This increase shows once again how strongly the environment influences whether a child becomes fidgety to the point of needing treatment. Another factor is date of birth. Children who happened to be born just before the deadline for school enrollment, making them the youngest entering first grade, have a significantly increased likelihood of being diagnosed with ADHD. Doctors often interpret the age-related immaturity as a mental disorder, which is in fact a misdiagnosis.

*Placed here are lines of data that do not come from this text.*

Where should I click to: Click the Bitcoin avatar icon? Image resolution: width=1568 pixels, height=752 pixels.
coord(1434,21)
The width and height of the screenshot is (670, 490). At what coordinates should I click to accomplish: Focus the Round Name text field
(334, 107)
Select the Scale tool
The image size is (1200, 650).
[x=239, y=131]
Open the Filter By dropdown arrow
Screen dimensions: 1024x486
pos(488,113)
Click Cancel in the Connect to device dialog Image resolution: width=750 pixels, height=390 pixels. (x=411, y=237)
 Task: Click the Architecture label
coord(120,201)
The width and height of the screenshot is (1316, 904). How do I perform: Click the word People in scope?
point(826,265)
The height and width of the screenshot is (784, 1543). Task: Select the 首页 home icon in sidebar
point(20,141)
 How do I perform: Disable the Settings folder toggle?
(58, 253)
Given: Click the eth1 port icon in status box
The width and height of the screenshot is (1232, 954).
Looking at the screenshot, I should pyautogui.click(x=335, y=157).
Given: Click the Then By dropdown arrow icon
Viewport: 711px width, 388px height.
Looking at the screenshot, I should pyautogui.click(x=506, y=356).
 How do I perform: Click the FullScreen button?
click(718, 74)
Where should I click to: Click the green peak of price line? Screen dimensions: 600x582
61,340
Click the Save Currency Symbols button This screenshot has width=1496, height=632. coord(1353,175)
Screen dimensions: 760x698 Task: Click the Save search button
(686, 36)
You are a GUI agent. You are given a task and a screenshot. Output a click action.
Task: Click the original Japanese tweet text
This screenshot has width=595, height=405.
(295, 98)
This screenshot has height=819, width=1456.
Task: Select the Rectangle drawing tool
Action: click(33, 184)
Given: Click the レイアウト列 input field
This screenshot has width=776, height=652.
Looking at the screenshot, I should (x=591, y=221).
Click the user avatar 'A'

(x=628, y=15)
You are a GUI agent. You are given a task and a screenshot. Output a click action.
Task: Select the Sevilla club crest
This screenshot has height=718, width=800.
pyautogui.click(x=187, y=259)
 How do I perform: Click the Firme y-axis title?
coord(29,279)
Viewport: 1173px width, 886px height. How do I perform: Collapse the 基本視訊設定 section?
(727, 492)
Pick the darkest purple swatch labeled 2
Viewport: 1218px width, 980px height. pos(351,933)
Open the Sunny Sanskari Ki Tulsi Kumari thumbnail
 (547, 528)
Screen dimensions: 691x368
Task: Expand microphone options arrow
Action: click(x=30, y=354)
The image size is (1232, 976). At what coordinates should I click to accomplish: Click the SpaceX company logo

Manufacturers of ADHD medications, on the other hand, portray the condition as a congenital disorder of brain metabolism, thus exonerating families. “It is important for parents of children with ADHD to know that ADHD is not caused by parenting mistakes. Rather, it is assumed that the disorder develops essentially due to a hereditary predisposition,” states an ADHD portal operated by Medice Arzneimittel Pütter, a German pharmaceuticals company. The company sells pills that contain methylphenidate, which helps ADHD children to calm down and be more attentive.
In addition to informing the public about ADHD, Medice also recruits doctors from universities and research institutions willing to work for the company – in exchange for compensation, of course. Such “opinion leaders” have long been part of marketing pharmaceuticals. Doctors who are critical of the practice accuse colleagues who are taking the money of being corporate shills.
Members of the European ADHD Guidelines Group have issued an appeal calling for children with attention deficit disorder to be given medication even in cases when coronavirus containment measures have prevented them from undergoing the normal medical examinations. Of the 25 people named in the appeal, eight have a financial affiliation with Medice.
Thirty years ago, methylphenidate was only very rarely prescribed in Germany. Between 1993 and 2013, consumption increased 50-fold and has since stagnated at a high level. Exact numbers are rarely collected, but a study by public health insurer Barmer GEK found that 6.5 percent of boys aged nine to 11 and 2 percent of girls received an ADHD medication in 2011.
The medication is often given because a child appears to be too unfocused in class. That was the case with an 11-year-old boy who came to Meinhart’s practice on a recent Thursday. The family asked that the name of the boy not be included in the article. His mother says she and her husband would have been fine with their child not going to a college-prep school, but their son had insisted on it.
The boy was prescribed methylphenidate at the end of 2019, before the pandemic struck. He improved his grades in the middle of the lockdown and managed to get them up to the level he needed to get into a college-prep school. But neither his classmates nor teacher know that he continues to take medication. “We don’t tell people about it,” his mother says. “I don’t want to have to justify myself.”
For Lukas, the pandemic was the decisive factor. Psychotherapist Meinhart also treated him each week during the first wave of the pandemic as he sought to make sense of the child’s worries and boost his self-confidence. But Lukas’ suffering worsened from the tense situation at home and Meinhart suggested to the parents that they allow him to receive a prescription.